The output looked like this:

I don’t think that’s viable either, we need something we can do entirely on the coprocessor, and get updates live. If there’s a way to make that work it would be great, but that seems to require both post-processing of the data and a separate PC for viewing. I presume you could possibly do the parsing on the Rubik, but we also need it to be available programmatically, which doesn’t seem to be the case here.

The Programmers Reference Manual for v68 in the Hexagon Tools has a section on PMU events and the SDK has the QuRT User Guide with the APPs used below.

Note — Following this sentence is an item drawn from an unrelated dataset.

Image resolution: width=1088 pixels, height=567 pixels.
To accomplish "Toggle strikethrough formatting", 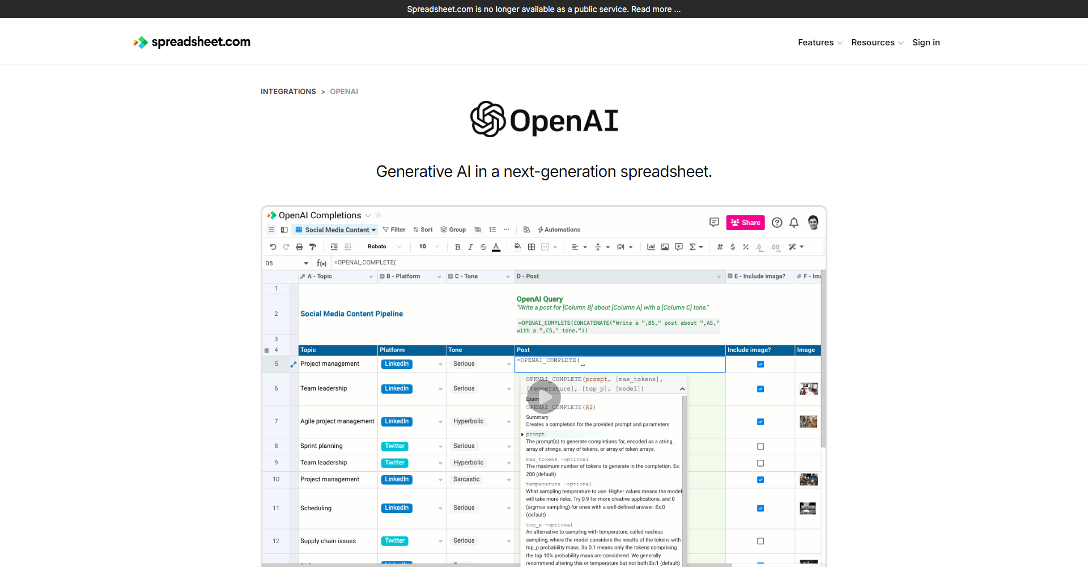I will [483, 247].
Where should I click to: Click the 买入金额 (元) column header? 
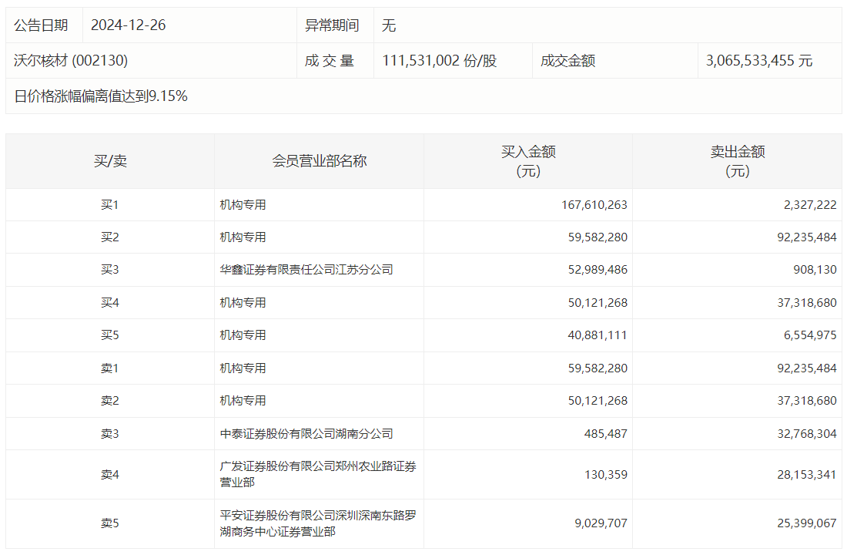[x=528, y=161]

You will need both of these handy if you want add some measurements to your code.

You can find the above docs here:

  • QuRT : $HEXAGON_SDK_ROOT/docs/pdf/80-VB419-178_D_Qualcomm_Hexagon_QuRT_RTOS_User_Guide_SDK.pdf
  • PRM: HEXAGON_Tools\21.0\Documents\v68 Programmer Reference Manual.pdf

Here is a bare bones example that counts the number of nop instructions:

qurt_pmu_set(QURT_PMUEVTCFG, 0x33);
qurt_pmu_enable(1);
for (int i=0; i<100; i++) {
    asm volatile ("nop");
}
qurt_pmu_enable(0);
fprintf (fp, "Should be more than 100 nops, nops counted:  %d\n", qurt_pmu_get(QURT_PMUCNT0));

From the PRM check the section on PMU Events, 0x33 counts the number of nops committed.

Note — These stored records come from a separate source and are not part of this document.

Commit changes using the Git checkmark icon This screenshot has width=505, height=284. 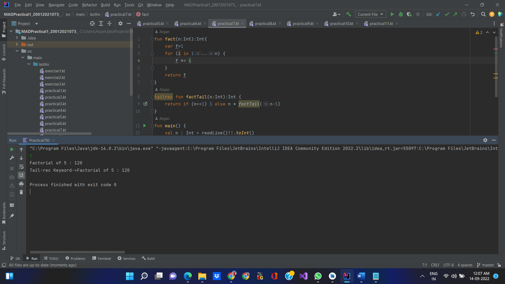click(x=447, y=14)
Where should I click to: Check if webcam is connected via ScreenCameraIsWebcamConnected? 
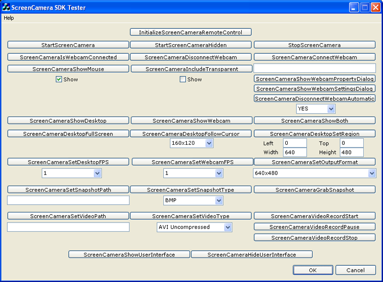[x=68, y=57]
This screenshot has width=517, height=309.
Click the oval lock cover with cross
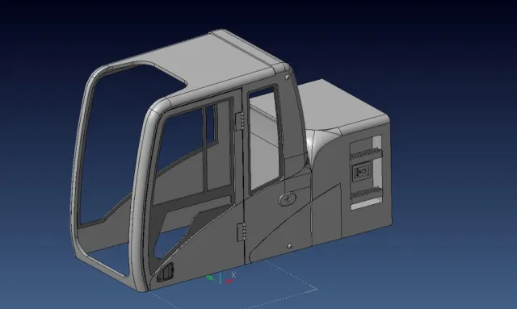point(288,199)
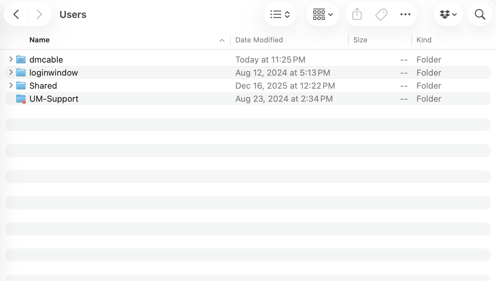
Task: Open the list view options selector
Action: [x=280, y=14]
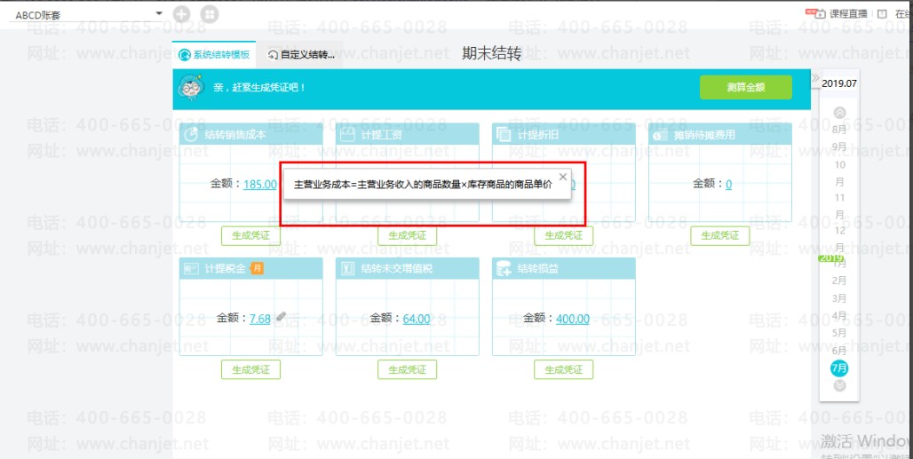Open the grid apps icon in top bar
Screen dimensions: 913x459
210,14
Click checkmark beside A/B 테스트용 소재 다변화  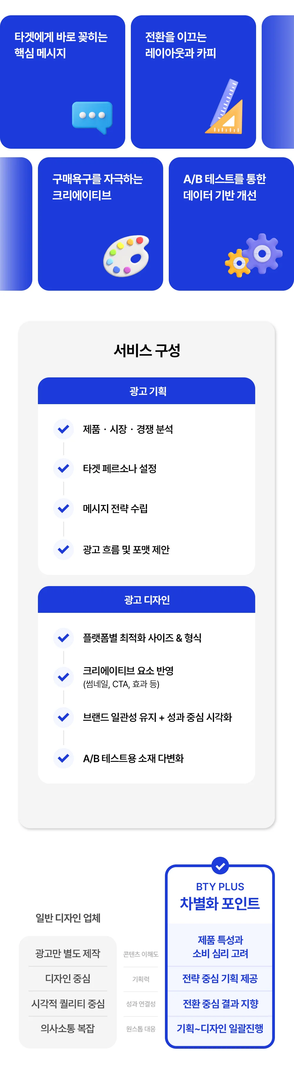pos(64,758)
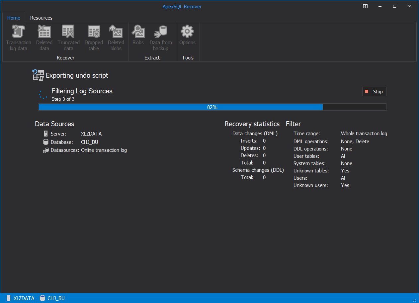Click the pop-out icon in the title bar

[365, 6]

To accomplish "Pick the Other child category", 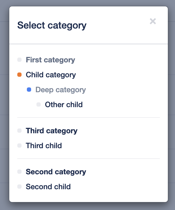I will point(64,105).
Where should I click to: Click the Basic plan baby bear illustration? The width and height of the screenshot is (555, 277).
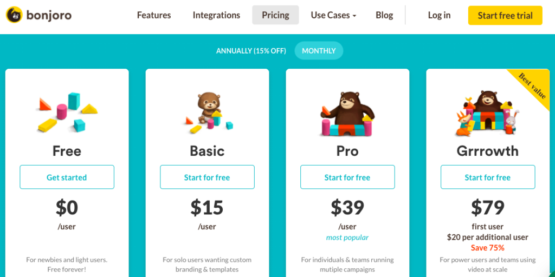pos(209,113)
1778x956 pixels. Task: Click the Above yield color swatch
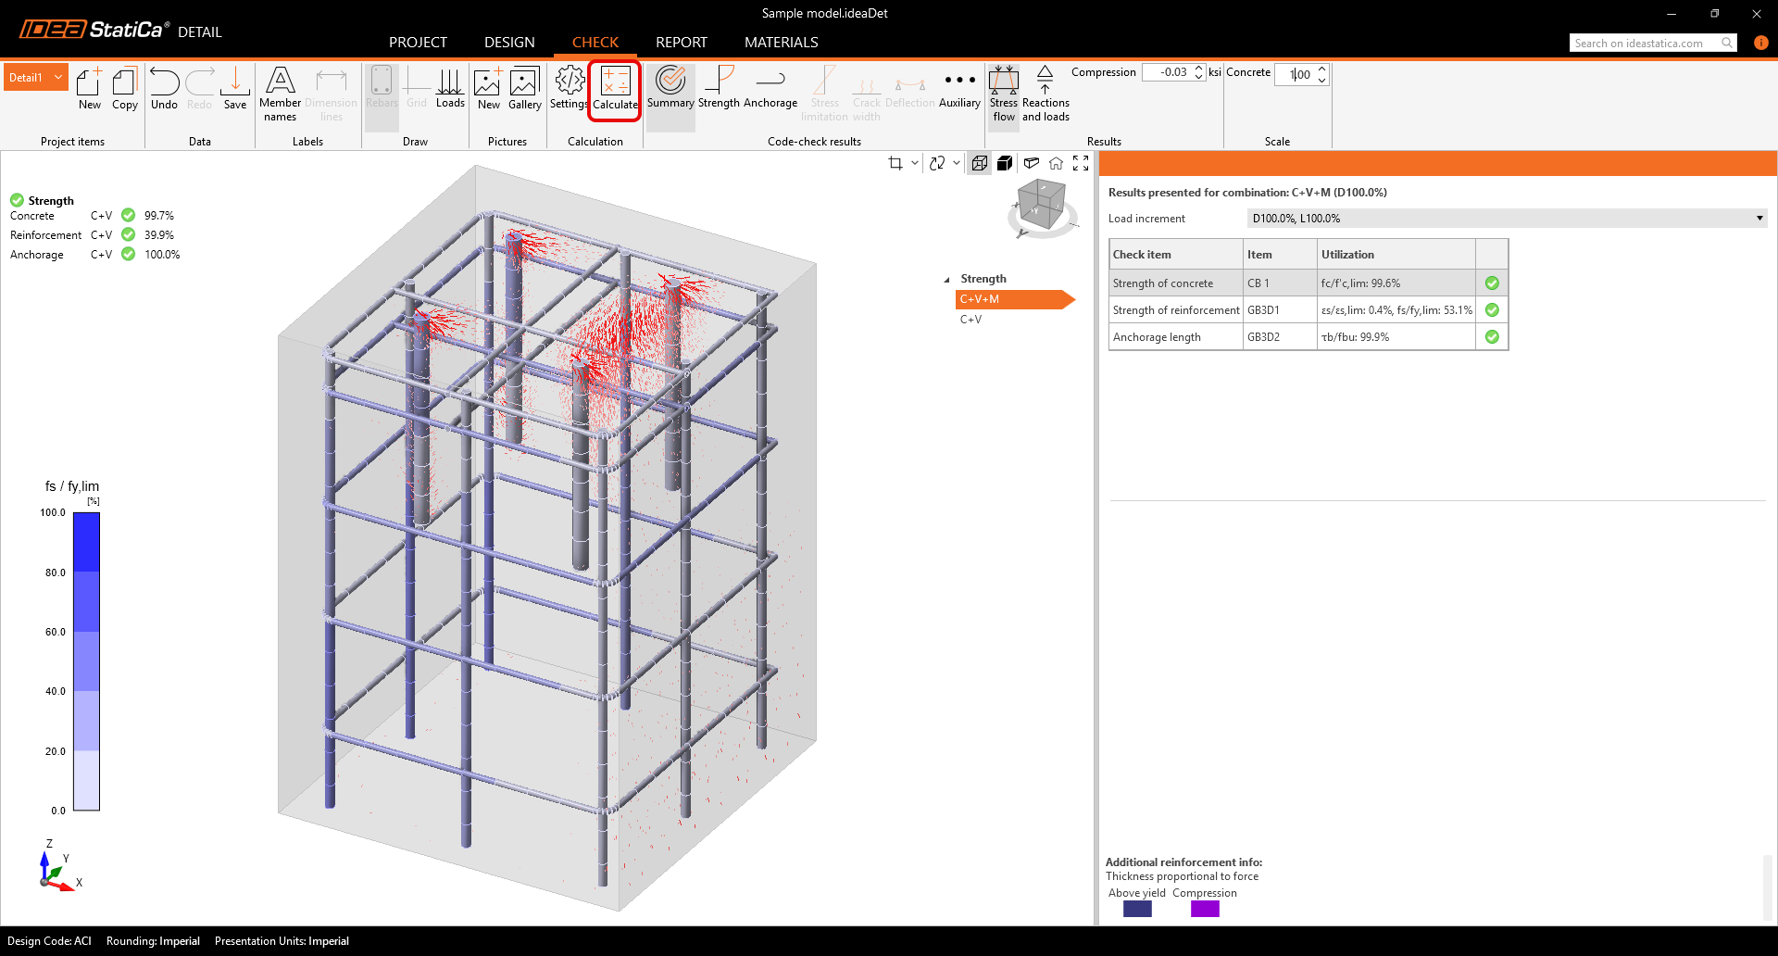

I posted a simple qurt example here: Using QuRT API’s in Standalone Hexagon Programs and amended it with the above.

Thank you for sharing this. The approach we have validated also requires Qualcomm’s sysMonApp tool.
First, run SNPE/QNN or another workload to increase the NPU utilization.
Run ./{HexagonSDK}/tools/utils/sysmon/sysMonApp* profiler --q6 cdsp to generate sysmon_cdsp.bin.
Use {HexagonSDK}/tools/utils/sysmon/parse_*_v2/HTML_Parser/sysmon_parser and run ./sysmon_parser.exe sysmon_cdsp.bin to generate the analysis outputs, including the report and CSV files.